Work task: Among the entries below, only the lines from the one with "This screenshot has height=520, width=825." through the one with "Task: Open the file" are to be retyped, exactly and without pictures.

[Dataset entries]
-------------------------

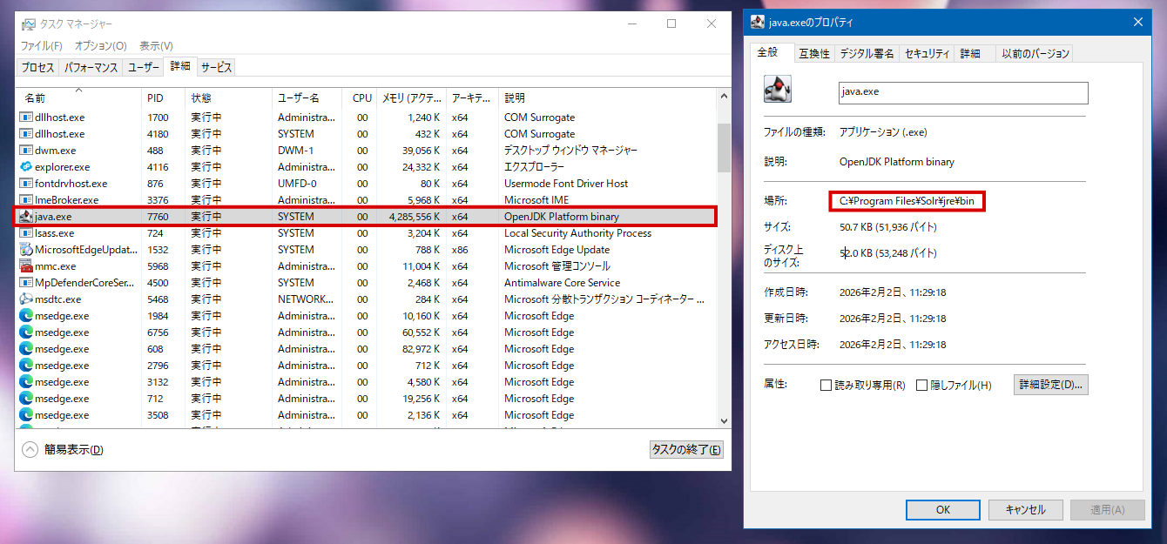
Task: Sort by the 名前 column header
Action: pos(35,98)
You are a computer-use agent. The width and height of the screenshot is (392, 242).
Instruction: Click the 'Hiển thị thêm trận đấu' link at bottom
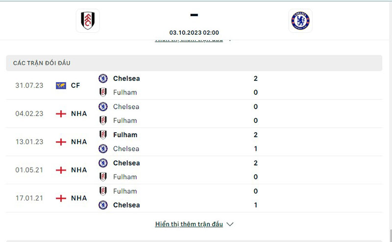(189, 224)
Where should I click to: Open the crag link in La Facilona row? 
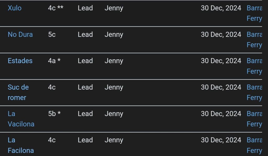[x=254, y=145]
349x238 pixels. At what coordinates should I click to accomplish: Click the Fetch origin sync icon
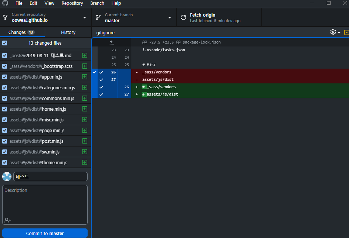click(183, 17)
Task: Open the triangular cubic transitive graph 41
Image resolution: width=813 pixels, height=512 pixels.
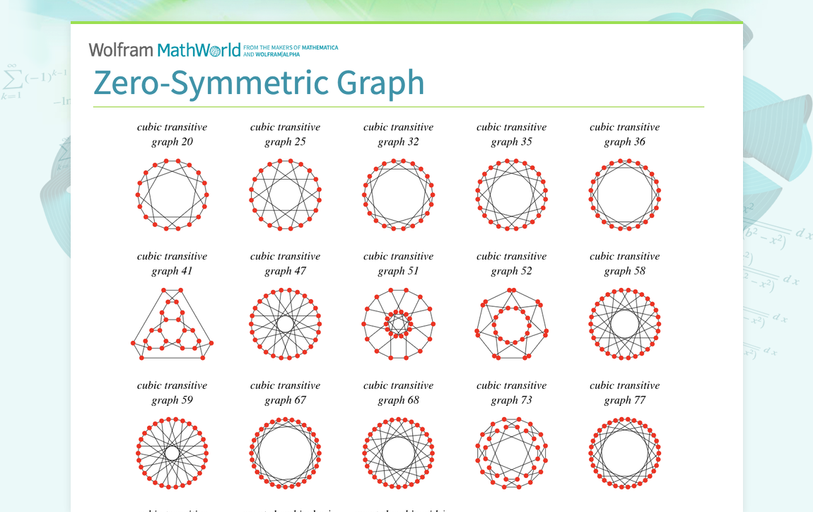Action: [172, 324]
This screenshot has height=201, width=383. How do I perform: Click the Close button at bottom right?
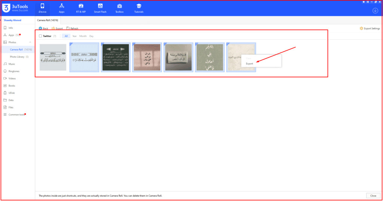373,195

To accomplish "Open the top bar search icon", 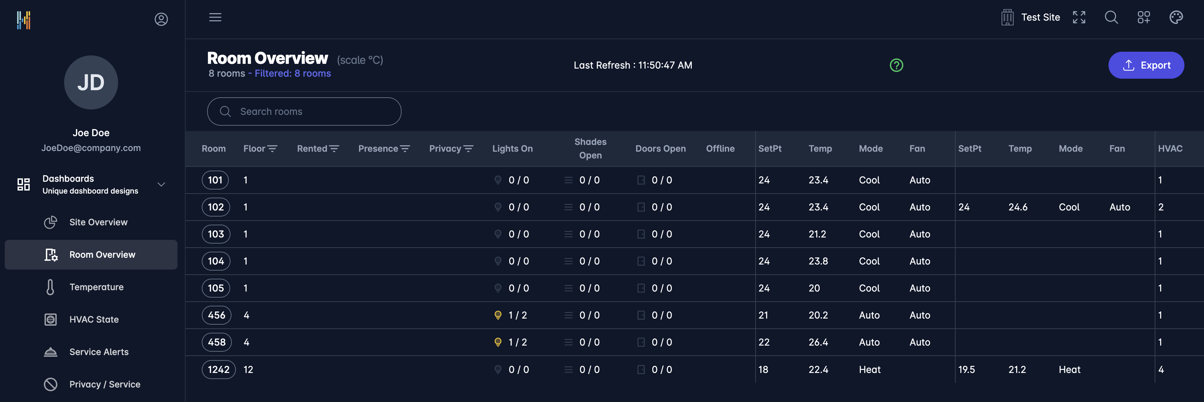I will 1111,18.
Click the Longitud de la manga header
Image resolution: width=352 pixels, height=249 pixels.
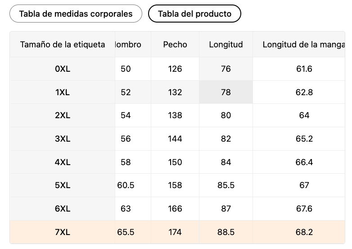coord(304,44)
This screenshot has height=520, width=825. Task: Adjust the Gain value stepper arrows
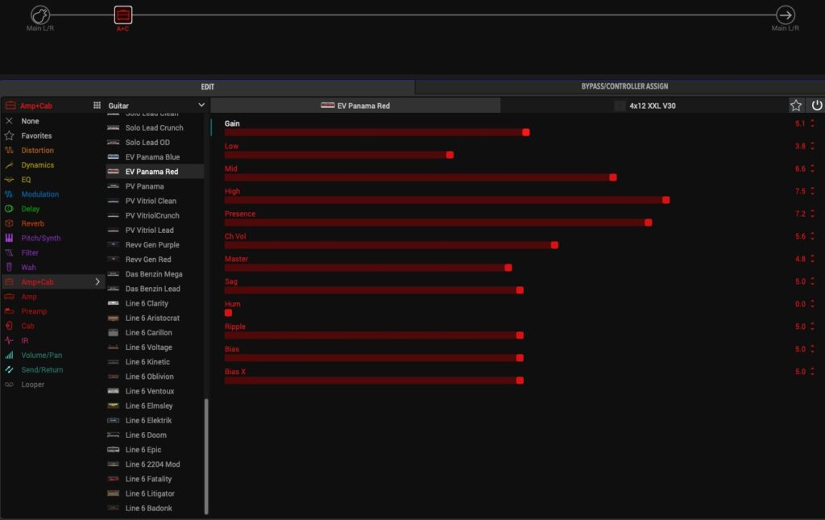tap(813, 124)
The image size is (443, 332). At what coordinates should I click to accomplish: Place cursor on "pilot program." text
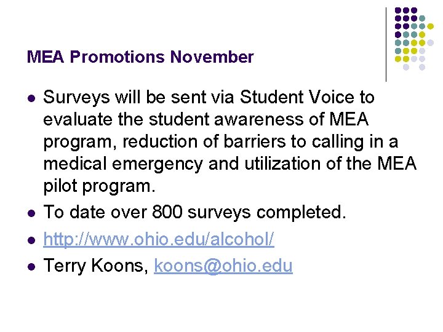point(102,186)
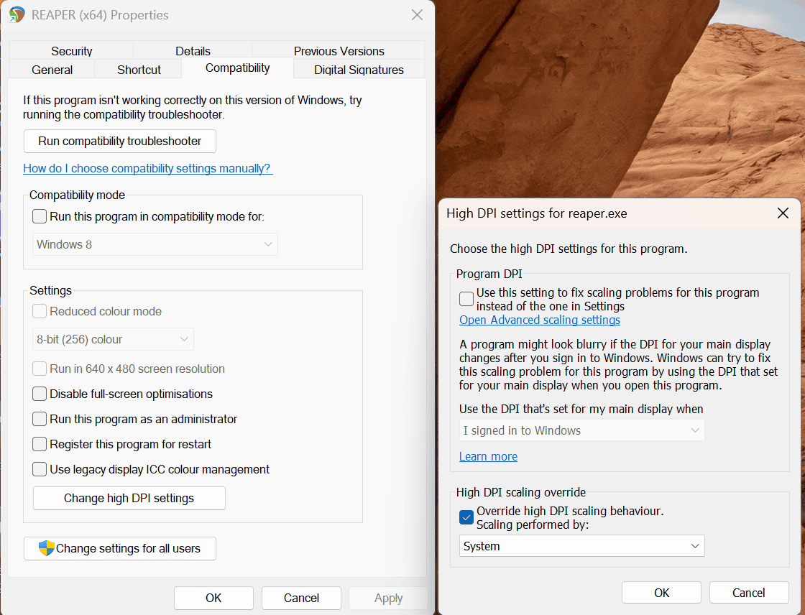This screenshot has height=615, width=805.
Task: Click the shield icon on Change settings for all users
Action: pyautogui.click(x=46, y=547)
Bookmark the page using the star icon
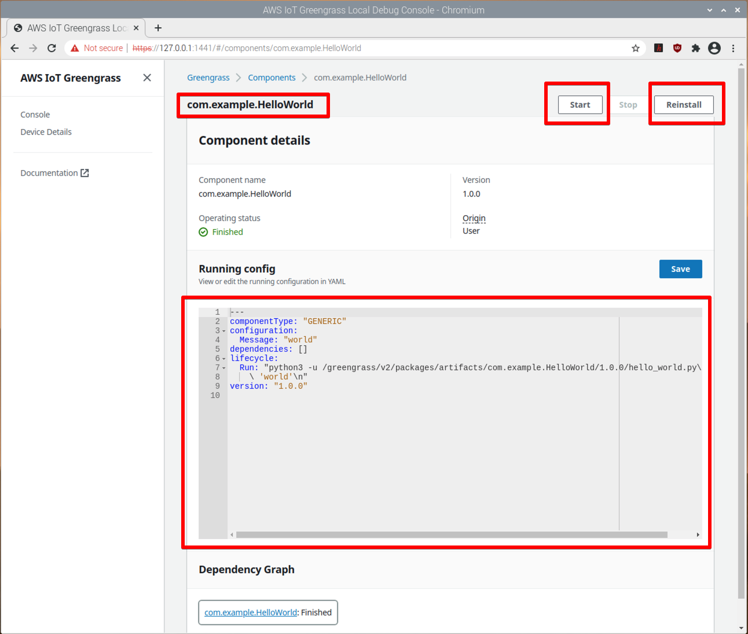 (x=636, y=48)
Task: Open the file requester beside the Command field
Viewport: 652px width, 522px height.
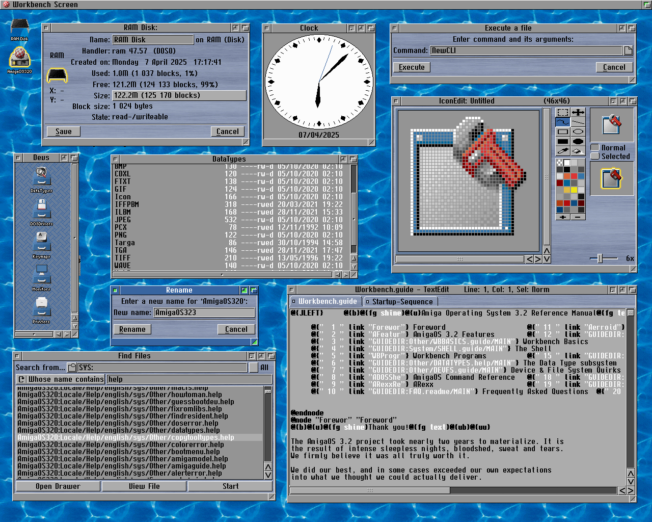Action: pyautogui.click(x=628, y=50)
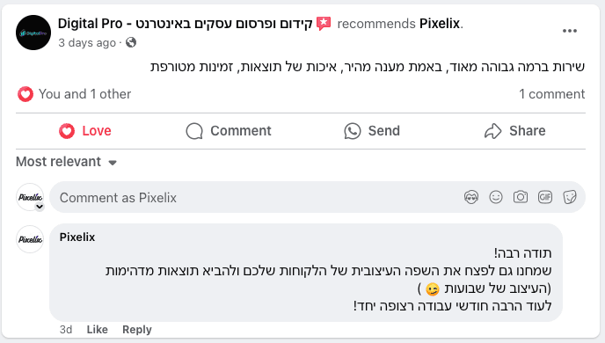Viewport: 605px width, 343px height.
Task: Share this recommendation post
Action: tap(515, 131)
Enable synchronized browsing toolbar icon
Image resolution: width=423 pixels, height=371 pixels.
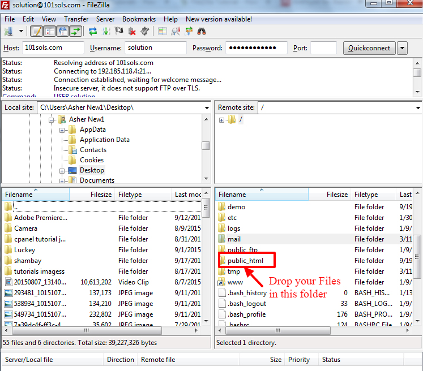click(x=189, y=31)
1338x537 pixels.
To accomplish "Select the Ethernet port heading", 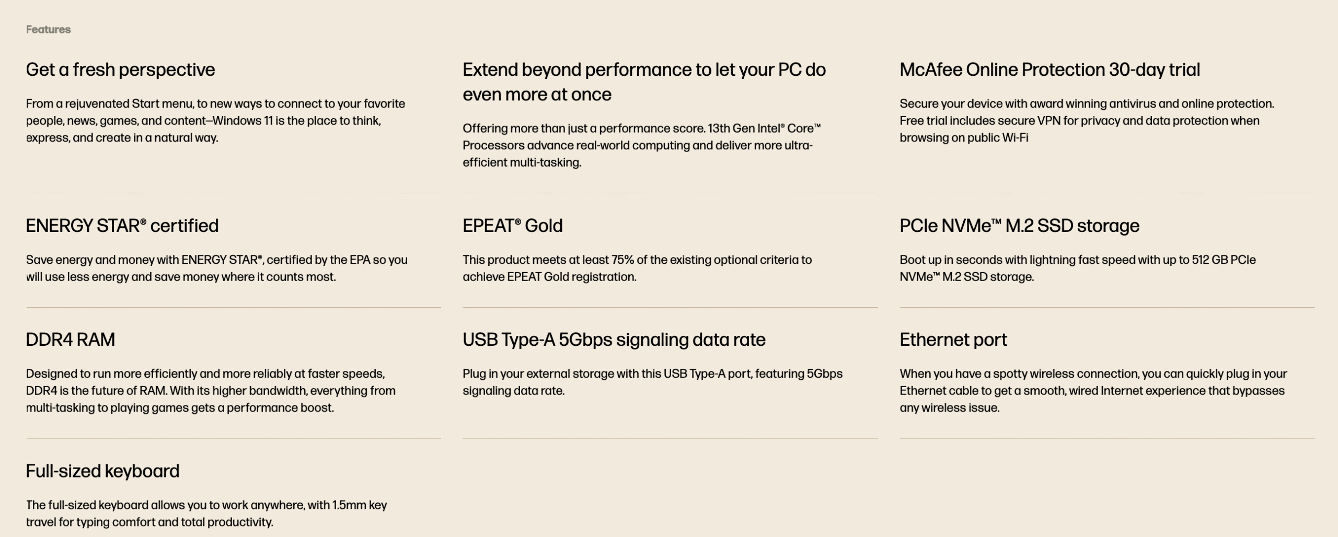I will point(953,340).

-------------------------

Output for this exercise:
This screenshot has height=520, width=825. Task: Adjust the Gain value stepper arrows
tap(813, 124)
The image size is (443, 332). At what coordinates should I click to accomplish: Place cursor on "pilot program." text
point(102,186)
This screenshot has height=615, width=805.
Task: Click the shield icon on Change settings for all users
Action: pyautogui.click(x=46, y=547)
Bookmark the page using the star icon
 (x=636, y=48)
Task: Open the file requester beside the Command field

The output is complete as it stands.